Özkoç özetle şöyle devam etti:
“Bundan sonra bir tek can dahi kaybetsek, bu İçişleri Bakanı’nı orada tuttuğu müddetçe, sorumlusu Recep Tayyip Erdoğan’dır. Dünyanın neresinde olursa olsun bir İçişleri Bakanı, ‘benim ülkemde terör örgütleri fink atıyor’ diyorsa, ‘benim ülkemde istihbarat ajanları fink atıyor’ diyorsa, ‘benim ülkemde 6 can gitti, bundan dolayı mahcubiyet duyuyoruz’ diyorsa ve bununla, basite indirgeyerek kendisini temize çıkartmak istiyorsa, o zaman bu ülkenin çivisi çıkmış demektir.
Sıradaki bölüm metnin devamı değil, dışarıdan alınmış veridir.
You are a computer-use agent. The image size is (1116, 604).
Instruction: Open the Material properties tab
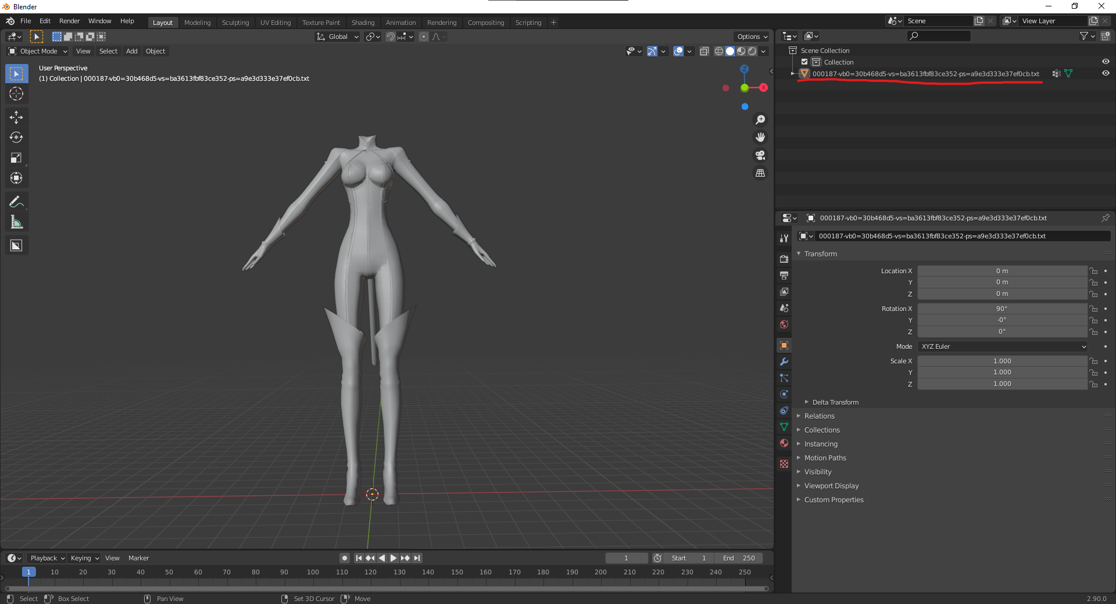coord(784,443)
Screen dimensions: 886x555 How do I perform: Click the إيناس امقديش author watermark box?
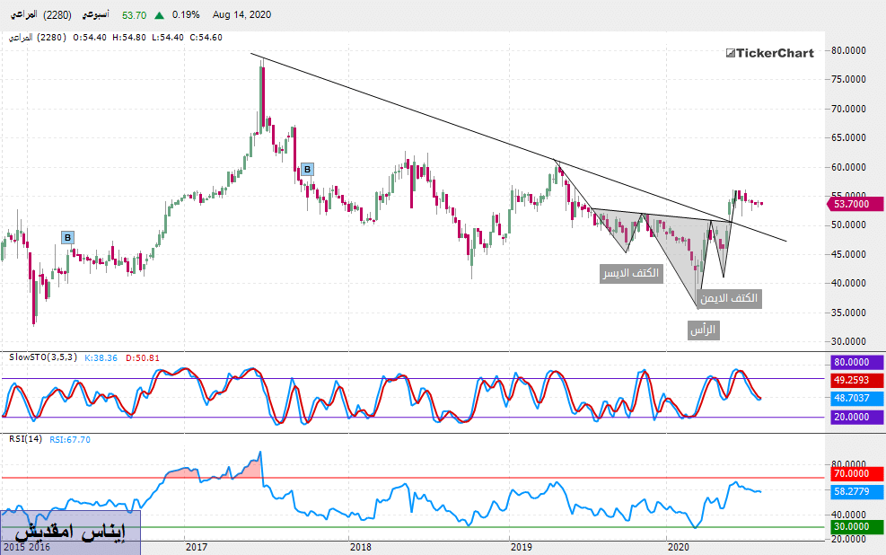tap(71, 531)
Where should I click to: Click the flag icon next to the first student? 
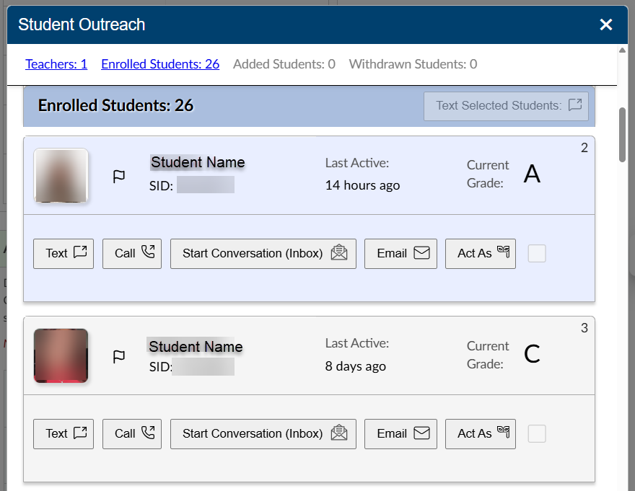point(119,175)
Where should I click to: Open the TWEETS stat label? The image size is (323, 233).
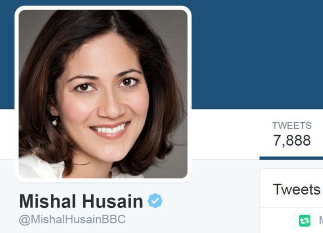292,126
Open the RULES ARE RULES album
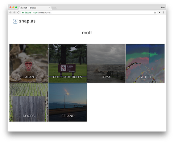 67,63
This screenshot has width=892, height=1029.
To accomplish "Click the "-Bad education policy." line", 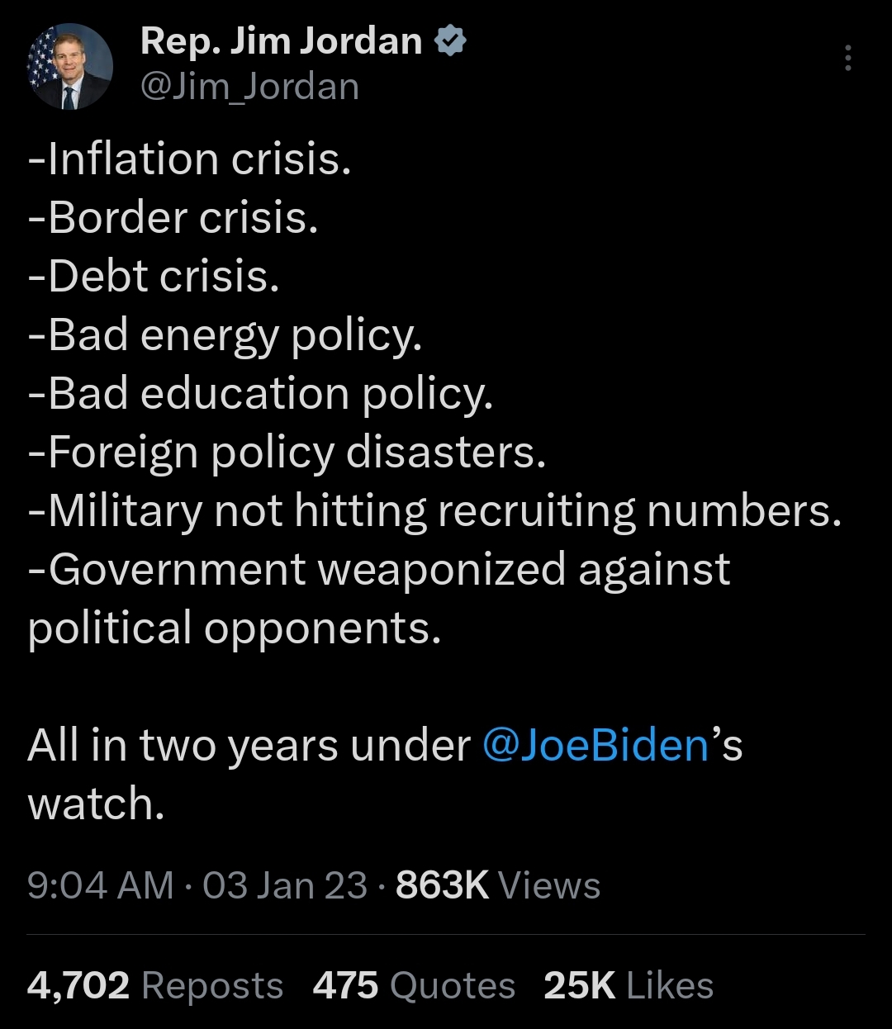I will [261, 394].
Adalet Bakanı Bekir Bozdağ’ın dün Meclis Plan ve Bütçe Komisyonu’ndaki sözlerine ilişkin değerlendirmesi sorulması üzerine Özkoç, özetle şunları kaydetti:
“Adalet Bakanı, Fethullah Gülen’le yaptığı övgüler ve verdiği destek nedeniyle ‘keşke söylemeseydim’ demiş. Ülkeyi bunlar yönetiyor: Biri Adalet Bakanı, biri İçişleri Bakanı… Keşke söylemeseydim dediği kişi, terör örgütünün lideri olan kişidir. Aynı övgüleri İçişleri Bakanı Süleyman Soylu da yapmıştır. Aynı övgüleri Recep Tayyip Erdoğan da yapmıştır. Recep Tayyip Erdoğan’ın isteği ve bilgisi olmadan, hiçbir terör örgütünün başını ve terör örgütünün üyelerini hiçbir tanesi övemez.
Türkiye Cumhuriyeti’ni yöneten işte bu Adalet Bakanı ve bu İçişleri Bakanıdır. Bunlara emri veren ve bütün bunların yapılmasını sağlayan da cumhurbaşkanlığı koltuğunda oturan Recep Tayyip Erdoğan’dır.”